Michael Delgado
About a Boy
Shy
By Max Porter
Faber & Faber 128pp £12.99
There can be few contemporary writers who better prove the old maxim that quality is more important than quantity than Max Porter. His three books to date are the kinds of works you can read in a single afternoon, running to barely four hundred generously spaced pages in total. Yet Porter, a writer whose formal playfulness makes his work as uncategorisable as it is irresistibly marketable, has been a publishing phenomenon since the appearance in 2015 of his first book, Grief is the Thing with Feathers, a slim but powerful Ted Hughes-inspired novella about loss and masculinity, the central character of which is a zany talking crow.

Provided records:
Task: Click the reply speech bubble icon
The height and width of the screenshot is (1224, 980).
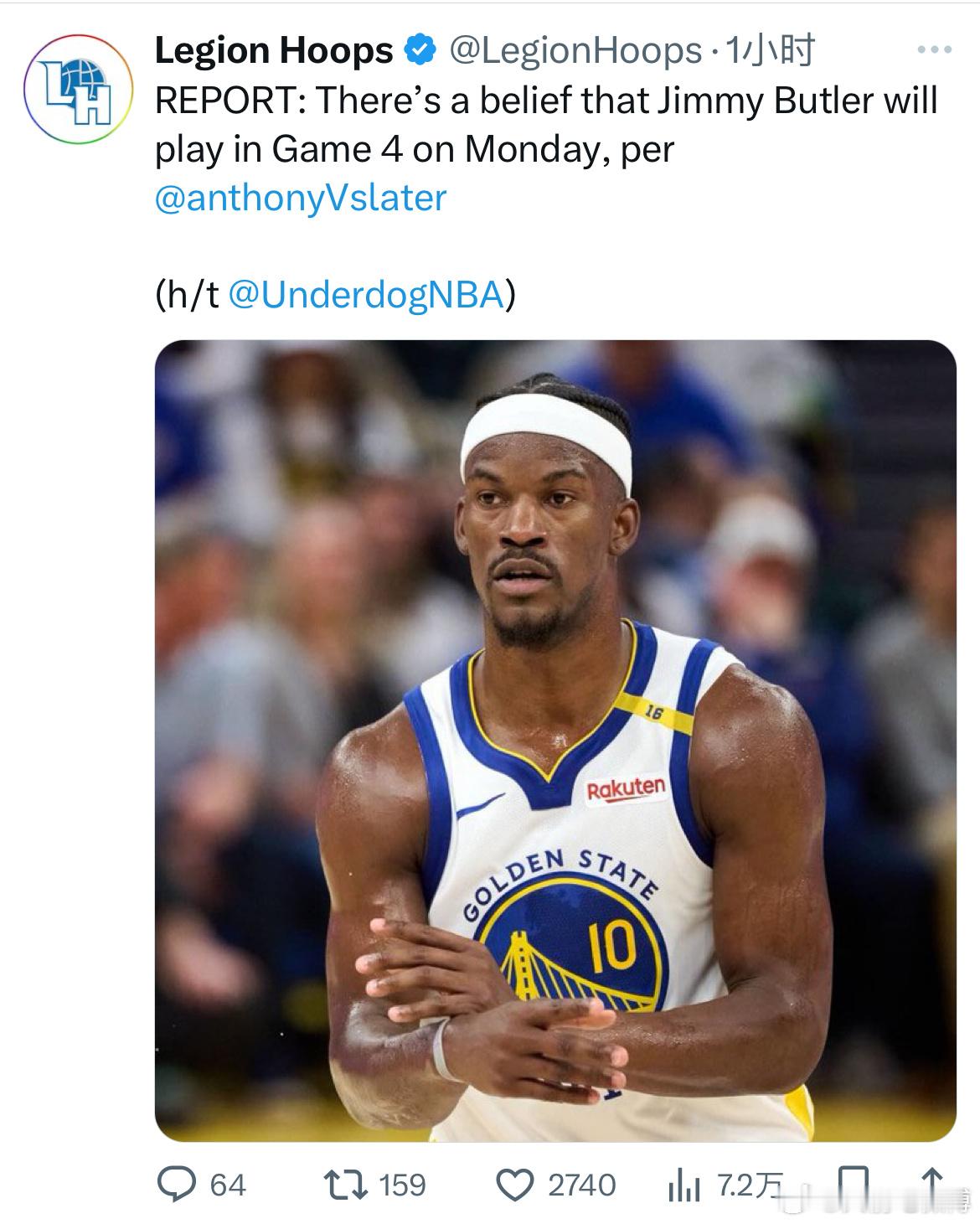Action: 177,1184
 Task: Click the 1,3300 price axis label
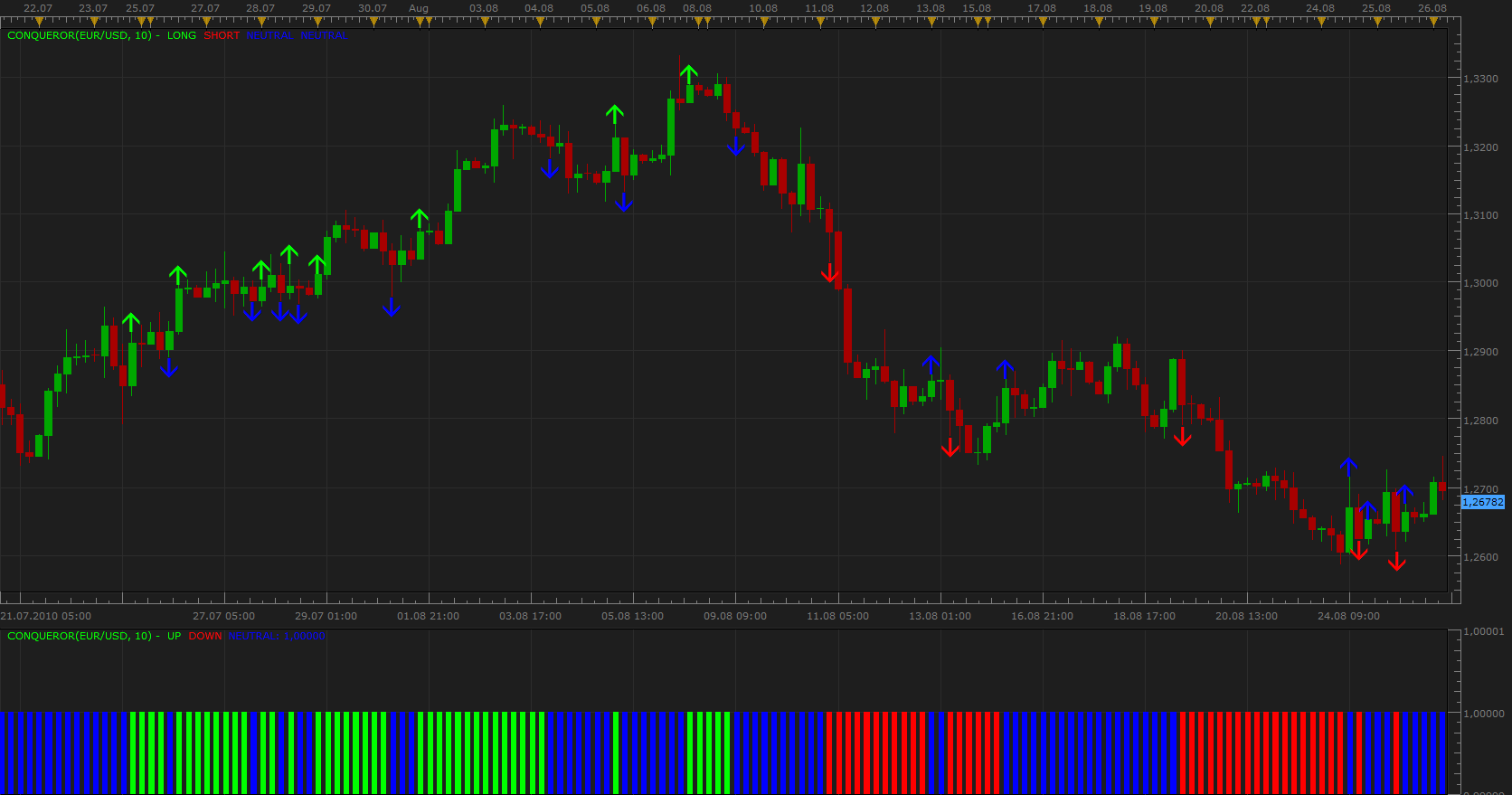(1481, 79)
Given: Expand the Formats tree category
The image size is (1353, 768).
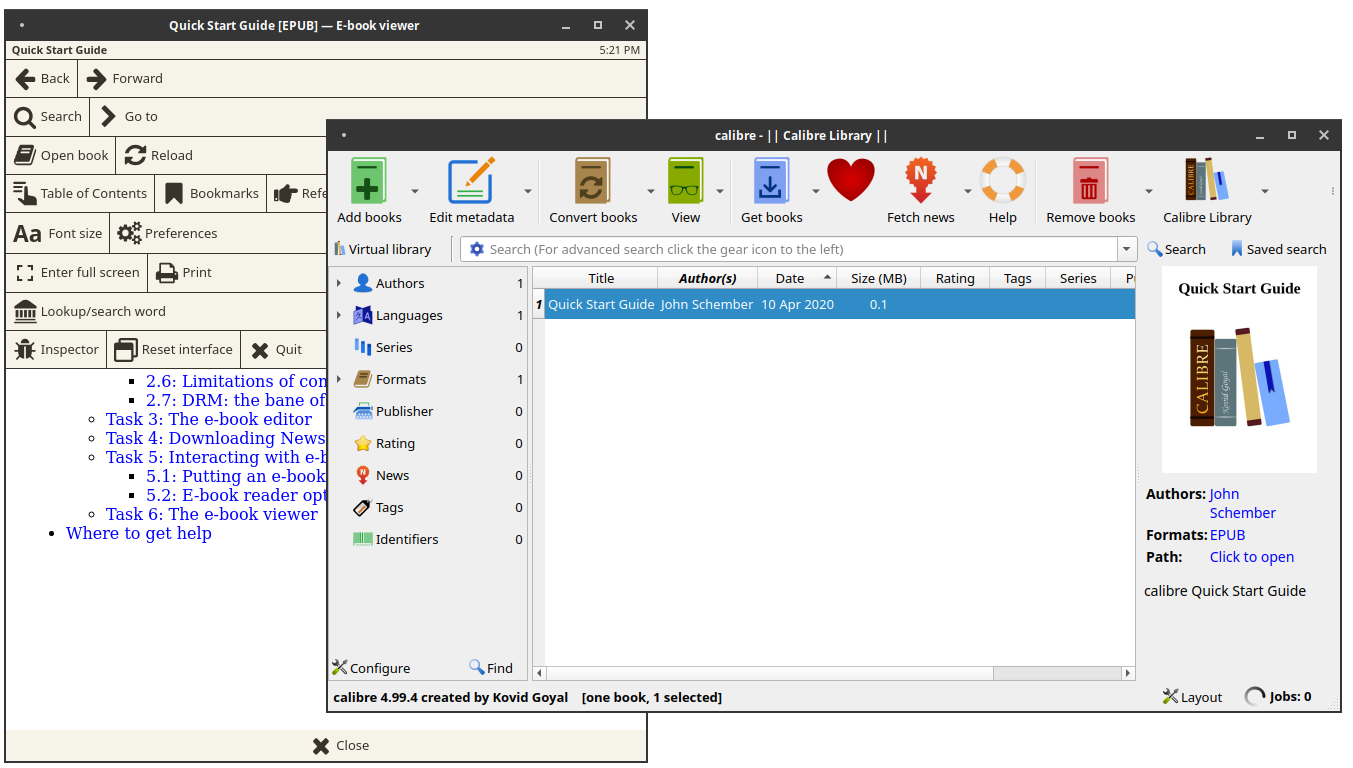Looking at the screenshot, I should 339,380.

Tasks to carry out:
(1) Which people does the review of Shy mention by name? List every one.
(2) Answer these questions using the review of Shy:
(a) Which publisher is listed for Shy?
(b) In what year did Porter's first book appear?
(c) What is the central character of Grief is the Thing with Feathers?
(3) Reproduce the review of Shy word for word, starting with "Michael Delgado" and going on through "zany talking crow.".

Solutions per task:
(1) Michael Delgado, Max Porter, Ted Hughes

(2)
(a) Faber & Faber
(b) 2015
(c) A zany talking crow

(3)
Michael Delgado
About a Boy
Shy
By Max Porter
Faber & Faber 128pp £12.99
There can be few contemporary writers who better prove the old maxim that quality is more important than quantity than Max Porter. His three books to date are the kinds of works you can read in a single afternoon, running to barely four hundred generously spaced pages in total. Yet Porter, a writer whose formal playfulness makes his work as uncategorisable as it is irresistibly marketable, has been a publishing phenomenon since the appearance in 2015 of his first book, Grief is the Thing with Feathers, a slim but powerful Ted Hughes-inspired novella about loss and masculinity, the central character of which is a zany talking crow.